• [Instructions to follow] Below is a block of entries; repeat exactly the lines starting at the line that contains "Where should I click to: Click" and ending at the line that contains "Pick the brush", both included.

• [Provided records]
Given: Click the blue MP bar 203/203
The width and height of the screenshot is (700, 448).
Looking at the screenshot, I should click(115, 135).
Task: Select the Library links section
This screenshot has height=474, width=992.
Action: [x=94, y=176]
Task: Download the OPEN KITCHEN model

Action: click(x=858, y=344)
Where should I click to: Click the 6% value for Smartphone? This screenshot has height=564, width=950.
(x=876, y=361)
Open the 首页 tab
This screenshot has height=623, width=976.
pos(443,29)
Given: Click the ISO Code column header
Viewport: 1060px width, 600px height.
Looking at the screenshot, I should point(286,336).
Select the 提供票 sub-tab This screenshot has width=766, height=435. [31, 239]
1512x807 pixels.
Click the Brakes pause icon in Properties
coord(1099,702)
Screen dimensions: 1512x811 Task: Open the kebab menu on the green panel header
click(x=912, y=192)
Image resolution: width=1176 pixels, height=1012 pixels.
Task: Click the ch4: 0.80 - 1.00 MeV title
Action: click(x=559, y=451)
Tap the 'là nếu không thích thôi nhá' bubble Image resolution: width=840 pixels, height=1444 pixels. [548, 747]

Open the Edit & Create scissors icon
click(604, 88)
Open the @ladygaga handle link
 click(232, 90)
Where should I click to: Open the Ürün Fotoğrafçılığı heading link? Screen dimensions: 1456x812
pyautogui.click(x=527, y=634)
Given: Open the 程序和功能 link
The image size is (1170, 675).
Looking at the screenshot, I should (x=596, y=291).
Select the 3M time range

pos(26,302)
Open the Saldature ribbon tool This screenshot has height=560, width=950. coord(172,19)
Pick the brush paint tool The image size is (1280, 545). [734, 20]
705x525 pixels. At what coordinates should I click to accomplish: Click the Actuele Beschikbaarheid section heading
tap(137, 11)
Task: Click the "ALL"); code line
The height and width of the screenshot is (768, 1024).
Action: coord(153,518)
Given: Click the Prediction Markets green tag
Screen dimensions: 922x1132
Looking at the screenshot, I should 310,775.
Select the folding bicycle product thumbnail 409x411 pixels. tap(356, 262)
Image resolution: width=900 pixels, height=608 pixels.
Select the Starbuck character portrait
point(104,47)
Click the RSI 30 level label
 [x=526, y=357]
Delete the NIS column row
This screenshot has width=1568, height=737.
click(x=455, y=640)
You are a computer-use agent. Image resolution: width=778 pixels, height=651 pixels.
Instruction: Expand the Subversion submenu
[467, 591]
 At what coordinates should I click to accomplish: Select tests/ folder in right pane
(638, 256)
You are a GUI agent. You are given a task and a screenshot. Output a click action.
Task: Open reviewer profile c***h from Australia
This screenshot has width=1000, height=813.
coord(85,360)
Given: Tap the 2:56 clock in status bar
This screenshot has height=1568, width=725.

• [Result]
Where should I click to: Click the 6% value for Smartphone? This screenshot has height=564, width=950.
(x=876, y=361)
Open the 首页 tab
This screenshot has height=623, width=976.
pos(443,29)
Given: Click the ISO Code column header
Viewport: 1060px width, 600px height.
Looking at the screenshot, I should point(286,336).
Select the 提供票 sub-tab This screenshot has width=766, height=435. [31, 239]
1512x807 pixels.
Click the Brakes pause icon in Properties
coord(1099,702)
Screen dimensions: 1512x811 Task: Open the kebab menu on the green panel header
click(x=912, y=192)
Image resolution: width=1176 pixels, height=1012 pixels.
Task: Click the ch4: 0.80 - 1.00 MeV title
Action: click(x=559, y=451)
Tap the 'là nếu không thích thôi nhá' bubble Image resolution: width=840 pixels, height=1444 pixels. [548, 747]

Open the Edit & Create scissors icon
click(604, 88)
Open the @ladygaga handle link
 click(232, 90)
Where should I click to: Open the Ürün Fotoğrafçılığı heading link? Screen dimensions: 1456x812
pyautogui.click(x=527, y=634)
Given: Open the 程序和功能 link
The image size is (1170, 675).
Looking at the screenshot, I should (x=596, y=291).
Select the 3M time range

pos(26,302)
Open the Saldature ribbon tool This screenshot has height=560, width=950. coord(172,19)
Pick the brush paint tool The image size is (1280, 545). [734, 20]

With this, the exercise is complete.